==== DATASET EXCERPTS

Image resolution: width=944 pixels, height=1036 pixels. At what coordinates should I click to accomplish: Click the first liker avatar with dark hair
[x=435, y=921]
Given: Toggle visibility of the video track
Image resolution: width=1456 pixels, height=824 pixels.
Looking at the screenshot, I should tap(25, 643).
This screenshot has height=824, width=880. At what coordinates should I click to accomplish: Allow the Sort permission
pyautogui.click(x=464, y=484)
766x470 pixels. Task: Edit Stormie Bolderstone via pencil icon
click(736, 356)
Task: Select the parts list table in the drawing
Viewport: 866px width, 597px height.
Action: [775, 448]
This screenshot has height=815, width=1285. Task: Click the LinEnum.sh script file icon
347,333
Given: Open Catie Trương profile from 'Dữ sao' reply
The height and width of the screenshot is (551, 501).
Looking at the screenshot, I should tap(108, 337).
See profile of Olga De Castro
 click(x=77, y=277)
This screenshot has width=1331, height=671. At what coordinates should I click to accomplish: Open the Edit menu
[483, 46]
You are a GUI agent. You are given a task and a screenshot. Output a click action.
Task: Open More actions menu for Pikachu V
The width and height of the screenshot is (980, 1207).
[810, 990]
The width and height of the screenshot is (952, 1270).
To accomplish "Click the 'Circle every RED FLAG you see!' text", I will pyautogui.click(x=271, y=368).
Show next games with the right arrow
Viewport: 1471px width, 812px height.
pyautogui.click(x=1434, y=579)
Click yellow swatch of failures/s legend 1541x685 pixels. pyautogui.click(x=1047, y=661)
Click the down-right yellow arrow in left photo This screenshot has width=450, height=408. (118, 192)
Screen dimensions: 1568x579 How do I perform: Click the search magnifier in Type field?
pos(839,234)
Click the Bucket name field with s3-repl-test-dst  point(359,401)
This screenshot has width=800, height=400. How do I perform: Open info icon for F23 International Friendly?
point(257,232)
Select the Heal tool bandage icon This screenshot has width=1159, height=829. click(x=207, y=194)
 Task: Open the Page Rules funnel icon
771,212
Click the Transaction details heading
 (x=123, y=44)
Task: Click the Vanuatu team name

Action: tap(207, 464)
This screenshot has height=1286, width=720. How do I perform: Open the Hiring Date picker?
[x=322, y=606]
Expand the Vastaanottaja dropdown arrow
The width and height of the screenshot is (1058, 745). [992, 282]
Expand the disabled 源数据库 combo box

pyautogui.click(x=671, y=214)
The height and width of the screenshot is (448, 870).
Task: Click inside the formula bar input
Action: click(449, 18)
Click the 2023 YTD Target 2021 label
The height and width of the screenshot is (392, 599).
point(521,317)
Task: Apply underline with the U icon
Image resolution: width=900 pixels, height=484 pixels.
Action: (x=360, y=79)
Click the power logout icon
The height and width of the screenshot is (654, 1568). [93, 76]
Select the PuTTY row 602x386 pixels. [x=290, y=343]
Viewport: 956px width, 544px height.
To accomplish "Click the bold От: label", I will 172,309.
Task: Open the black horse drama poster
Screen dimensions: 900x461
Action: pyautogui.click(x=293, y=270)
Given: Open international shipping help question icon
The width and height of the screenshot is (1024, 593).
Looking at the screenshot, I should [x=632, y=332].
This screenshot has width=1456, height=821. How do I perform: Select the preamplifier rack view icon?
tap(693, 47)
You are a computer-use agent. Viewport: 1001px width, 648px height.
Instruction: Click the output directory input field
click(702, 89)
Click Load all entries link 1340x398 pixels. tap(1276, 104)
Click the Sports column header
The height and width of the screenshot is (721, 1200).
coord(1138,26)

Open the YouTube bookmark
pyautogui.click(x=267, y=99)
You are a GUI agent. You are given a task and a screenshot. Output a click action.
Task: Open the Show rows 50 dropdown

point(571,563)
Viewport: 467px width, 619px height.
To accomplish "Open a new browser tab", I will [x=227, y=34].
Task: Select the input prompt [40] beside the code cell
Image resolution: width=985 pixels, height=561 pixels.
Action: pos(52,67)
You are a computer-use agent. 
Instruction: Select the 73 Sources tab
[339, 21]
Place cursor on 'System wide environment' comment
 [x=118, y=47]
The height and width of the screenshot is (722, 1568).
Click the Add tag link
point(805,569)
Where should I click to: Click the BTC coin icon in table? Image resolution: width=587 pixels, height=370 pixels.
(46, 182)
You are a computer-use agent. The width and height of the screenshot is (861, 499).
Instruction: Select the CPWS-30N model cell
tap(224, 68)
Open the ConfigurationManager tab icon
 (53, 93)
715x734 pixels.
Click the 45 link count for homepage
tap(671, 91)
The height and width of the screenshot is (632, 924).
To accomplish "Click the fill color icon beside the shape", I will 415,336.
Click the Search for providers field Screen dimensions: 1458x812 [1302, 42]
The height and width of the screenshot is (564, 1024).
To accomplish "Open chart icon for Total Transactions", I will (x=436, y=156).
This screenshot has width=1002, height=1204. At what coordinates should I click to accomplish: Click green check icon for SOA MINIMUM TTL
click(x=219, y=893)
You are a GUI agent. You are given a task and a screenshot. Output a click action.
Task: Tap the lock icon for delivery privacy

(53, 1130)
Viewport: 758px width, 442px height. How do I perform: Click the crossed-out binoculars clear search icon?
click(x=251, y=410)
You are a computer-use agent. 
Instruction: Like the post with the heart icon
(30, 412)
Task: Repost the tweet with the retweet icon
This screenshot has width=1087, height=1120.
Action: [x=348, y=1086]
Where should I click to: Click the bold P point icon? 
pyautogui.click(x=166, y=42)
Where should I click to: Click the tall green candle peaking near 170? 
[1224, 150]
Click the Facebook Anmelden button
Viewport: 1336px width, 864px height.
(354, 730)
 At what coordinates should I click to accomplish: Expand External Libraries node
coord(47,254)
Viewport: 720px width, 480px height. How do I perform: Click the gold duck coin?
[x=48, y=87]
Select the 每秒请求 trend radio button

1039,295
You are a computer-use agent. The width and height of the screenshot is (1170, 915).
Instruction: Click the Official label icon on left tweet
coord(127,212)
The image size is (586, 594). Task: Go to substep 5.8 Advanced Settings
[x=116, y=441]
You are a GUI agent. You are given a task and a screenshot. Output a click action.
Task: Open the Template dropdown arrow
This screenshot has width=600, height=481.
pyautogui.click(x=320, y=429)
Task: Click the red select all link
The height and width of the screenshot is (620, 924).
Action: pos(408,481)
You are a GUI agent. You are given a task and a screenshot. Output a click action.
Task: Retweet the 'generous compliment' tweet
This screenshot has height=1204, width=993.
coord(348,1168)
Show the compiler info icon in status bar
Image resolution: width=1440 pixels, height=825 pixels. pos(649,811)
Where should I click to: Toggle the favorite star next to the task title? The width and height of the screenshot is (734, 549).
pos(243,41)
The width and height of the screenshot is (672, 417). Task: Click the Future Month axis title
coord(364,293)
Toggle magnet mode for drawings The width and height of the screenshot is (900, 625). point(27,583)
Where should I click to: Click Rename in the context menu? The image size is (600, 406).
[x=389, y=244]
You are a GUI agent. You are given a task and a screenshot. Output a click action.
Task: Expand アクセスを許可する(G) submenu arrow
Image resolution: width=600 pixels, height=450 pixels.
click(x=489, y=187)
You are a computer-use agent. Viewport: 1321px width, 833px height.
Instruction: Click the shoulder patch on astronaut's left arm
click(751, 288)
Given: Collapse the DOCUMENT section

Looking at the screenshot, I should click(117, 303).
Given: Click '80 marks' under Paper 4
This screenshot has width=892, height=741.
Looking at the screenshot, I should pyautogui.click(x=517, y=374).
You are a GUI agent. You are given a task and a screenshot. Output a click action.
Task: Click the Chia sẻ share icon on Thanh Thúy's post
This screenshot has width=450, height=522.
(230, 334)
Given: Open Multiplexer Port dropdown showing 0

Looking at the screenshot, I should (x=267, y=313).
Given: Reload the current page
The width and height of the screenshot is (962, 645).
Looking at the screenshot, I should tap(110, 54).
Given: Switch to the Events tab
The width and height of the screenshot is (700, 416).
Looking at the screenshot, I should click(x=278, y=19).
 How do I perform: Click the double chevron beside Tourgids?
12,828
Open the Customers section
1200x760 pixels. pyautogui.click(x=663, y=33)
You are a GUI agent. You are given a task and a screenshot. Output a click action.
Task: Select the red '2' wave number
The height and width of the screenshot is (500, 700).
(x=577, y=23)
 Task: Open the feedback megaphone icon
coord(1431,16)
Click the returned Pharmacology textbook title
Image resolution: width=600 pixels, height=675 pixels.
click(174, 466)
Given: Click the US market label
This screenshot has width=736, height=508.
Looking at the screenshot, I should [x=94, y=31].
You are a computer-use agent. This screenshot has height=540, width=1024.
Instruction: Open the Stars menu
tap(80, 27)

========

> EXERCISE REQUIREMENTS
If a line falls between the first line of the records and the line containing "The width and height of the screenshot is (952, 1270).", inclusive, repeat it exactly; leave out all others.

> WRITTEN RESPONSE
Image resolution: width=944 pixels, height=1036 pixels. At what coordinates should I click to accomplish: Click the first liker avatar with dark hair
[x=435, y=921]
Given: Toggle visibility of the video track
Image resolution: width=1456 pixels, height=824 pixels.
Looking at the screenshot, I should tap(25, 643).
This screenshot has height=824, width=880. At what coordinates should I click to accomplish: Allow the Sort permission
pyautogui.click(x=464, y=484)
766x470 pixels. Task: Edit Stormie Bolderstone via pencil icon
click(736, 356)
Task: Select the parts list table in the drawing
Viewport: 866px width, 597px height.
Action: [775, 448]
This screenshot has height=815, width=1285. Task: Click the LinEnum.sh script file icon
347,333
Given: Open Catie Trương profile from 'Dữ sao' reply
The height and width of the screenshot is (551, 501).
Looking at the screenshot, I should tap(108, 337).
See profile of Olga De Castro
 click(x=77, y=277)
This screenshot has width=1331, height=671. At what coordinates should I click to accomplish: Open the Edit menu
[483, 46]
You are a GUI agent. You are given a task and a screenshot. Output a click action.
Task: Open More actions menu for Pikachu V
The width and height of the screenshot is (980, 1207).
[810, 990]
The width and height of the screenshot is (952, 1270).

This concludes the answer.